Inside the delivery truck, conditions were a bit cramped with six adult gargoyles in the back. Lucretia and Cassius assured their guests that the truck normally held this many gargoyles twice a week, when the clan rotated the patrols in New Orleans. But, Yvette cheerfully added, their clan had very few members as large as Broadway, let alone their so-aptly-named giant leader Goliath.

And when confronted with Angela's furious glare, Broadway's glum look down at his still-very-overweight torso, and Brooklyn's uncomfortable cough, Yvette brightly added, "So I will make more room on the bench, for the elders and the already affianced ones to make themselves more comfortable!" And with that, she hopped right into Brooklyn's lap. "You don't mind, do you, _cher_ Brooklyn?" she murmured as she settled in, blithely throwing her left arm across his shoulders and caped wings and wrapping her tail around his right calf. "So gallant, to be so considerate of your elders and clanmates' comfort…"

Brooklyn blushed and stammered, and Angela looked outraged, but Lucretia and Cassius only chuckled indulgently before turning conversation to the sights they intended to see that night. They intended to show Broadway and Angela the French Quarter, the French Market, the Musée Conti Historical Wax Museum and Mardi Gras World where many of the famous parade floats were made. "And you, Yvette and Brooklyn; where do you intend to go tonight?" Lucretia asked.

"If you are willing to make 'the Wax' your first stop, I think Brooklyn and I shall join you for that one," Yvette mused. "It's a fine place to learn more of our city's history, and Brooklyn would probably appreciate your fine storytelling, Lucretia, than my poor attempts at same. After that… _cher_ Brooklyn, what place would you like to see, or see again?"

"Well… I've already seen the French Quarter and French Market a couple times, but I haven't been to Mardi Gras World yet," Brooklyn said hesitantly. "How about making it a double date, or triple date, for that place too?"

Lucretia and Cassius were agreeable, and Broadway said he was fine with it too, though Angela hesitated a bit before agreeing. Yvette said with a smile, "Then it's settled! Once we are arrived at the safe house, I shall take fifteen minutes to take Lexington's measurements and discuss ideas for his wedding wear. Then we are all off to 'the Wax' together, and from there to Mardi Gras World. And after we have seen all there is to see there," as she lightly caressed Brooklyn under his beak, "You and I, _cher_ Brooklyn, shall leave the group and find other places to see. I have a few ideas for wonderful places to see, and grand ways to show you a good time…"

Brooklyn audibly gulped and blushed even redder. Angela's face was expressionless, but her tail lashed once or twice before she wrapped it around her calf, just as Broadway noticed the movement. He gave her a brief worried look, before saying aloud, "Well, while we're all waiting to get there, what shall we talk about?"

"Why not tell us a tale of old Scotland?" Cassius suggested. "We've told you plenty about where we live, but I believe only the chronicler has heard any tales of where your clan used to dwell.
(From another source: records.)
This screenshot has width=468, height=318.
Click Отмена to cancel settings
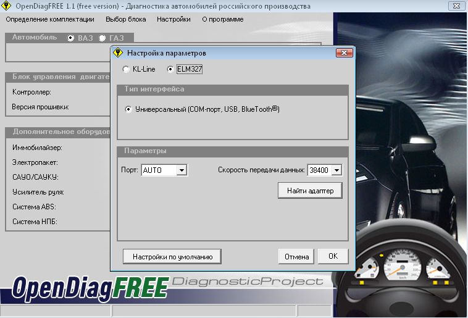pos(296,256)
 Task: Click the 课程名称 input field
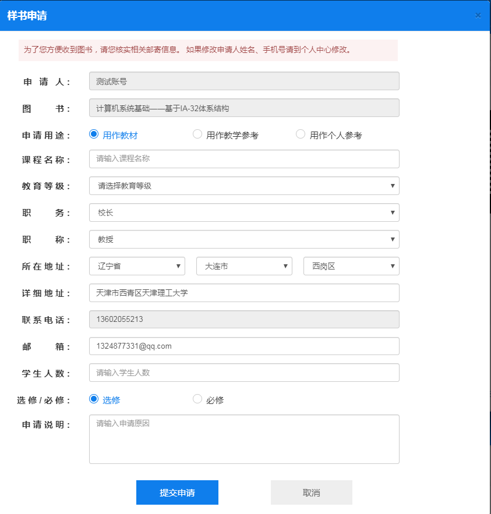tap(244, 159)
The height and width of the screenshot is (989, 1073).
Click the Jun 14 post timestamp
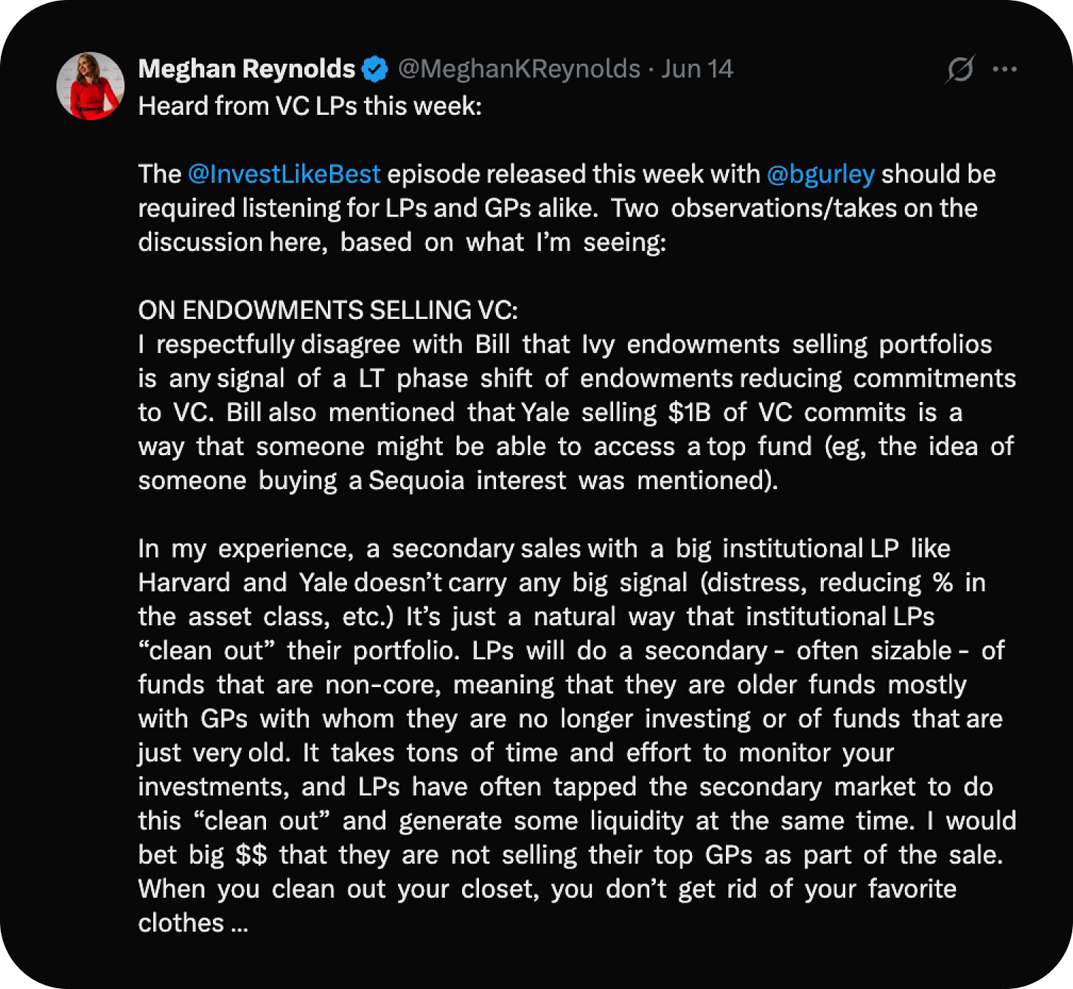(696, 69)
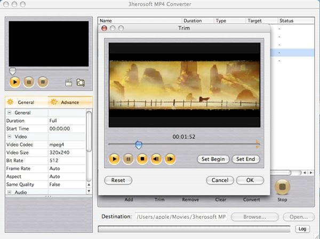
Task: Stop the main preview playback
Action: [x=43, y=82]
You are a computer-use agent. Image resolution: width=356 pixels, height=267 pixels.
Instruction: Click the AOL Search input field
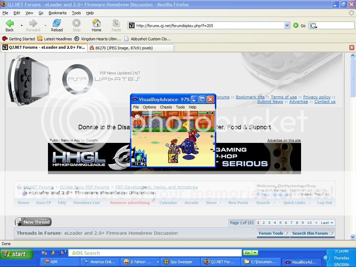point(155,253)
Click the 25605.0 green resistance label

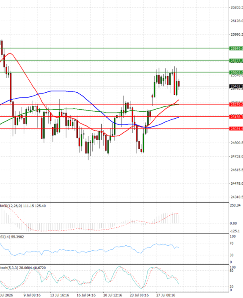tap(236, 72)
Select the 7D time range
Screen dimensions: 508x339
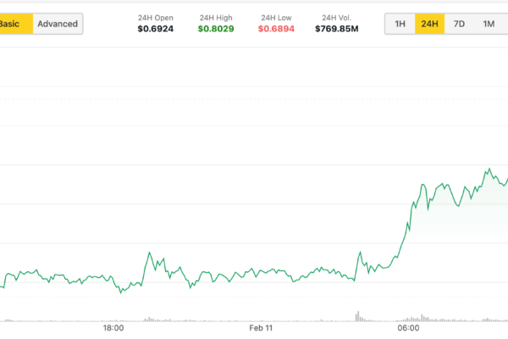point(459,24)
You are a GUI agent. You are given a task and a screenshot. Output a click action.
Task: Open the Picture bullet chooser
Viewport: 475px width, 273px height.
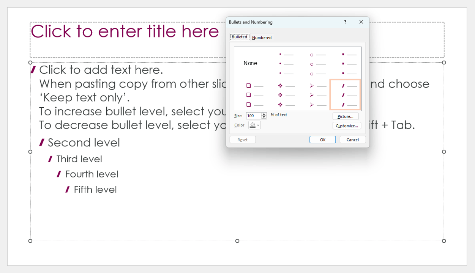(345, 116)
How about a story from your younger days?"

"That's a wonderful idea!" Angela said with a smile. "Princess Katherine and the other guardians used to tell us tales of what life was like in their old home, but it'd be even better to hear the stories from a gargoyle's perspective!"

Yvette crooned while running her talons through Brooklyn's mane, "Please, Brooklyn? I really know so little about your mysterious past, and I would so like to get to know you better…"

Brooklyn and Broadway looked at each other a bit uncomfortably, but finally nodded. "The bandit raids from the winter of 983?" Brooklyn suggested. Broadway agreed, and suggested that Brooklyn start the tale.

Brooklyn cleared his throat a couple times and began, "In the year 983, the gargoyle we now call Hudson still led the clan, and Goliath was his second-in-command. Winter came early that year; we'd already had the first snows by the time the humans had their Michaelmas celebration. Fortunately, the humans had listened to the Magus's warnings, and harvested as much as they could before the killing frosts, so they weren't any more worried about starvation during the lean months than usual. We in the clan were ready for a long winter, too; our elder sister with the spiral horns had shown us how to smoke meat like the humans did so it lasted a long time, and we'd made our own smoking-cave in the cliffs, where we had plenty of smoked meat stored. But the sudden snows caught some folks unprepared, and we heard about other places where crops were ruined and people were already starving. And when word was passed around that Wyvern had food aplenty, people began showing up on our doorstep; just beggars and such at first. But then a bandit chief decided he wanted Wyvern's food stores …"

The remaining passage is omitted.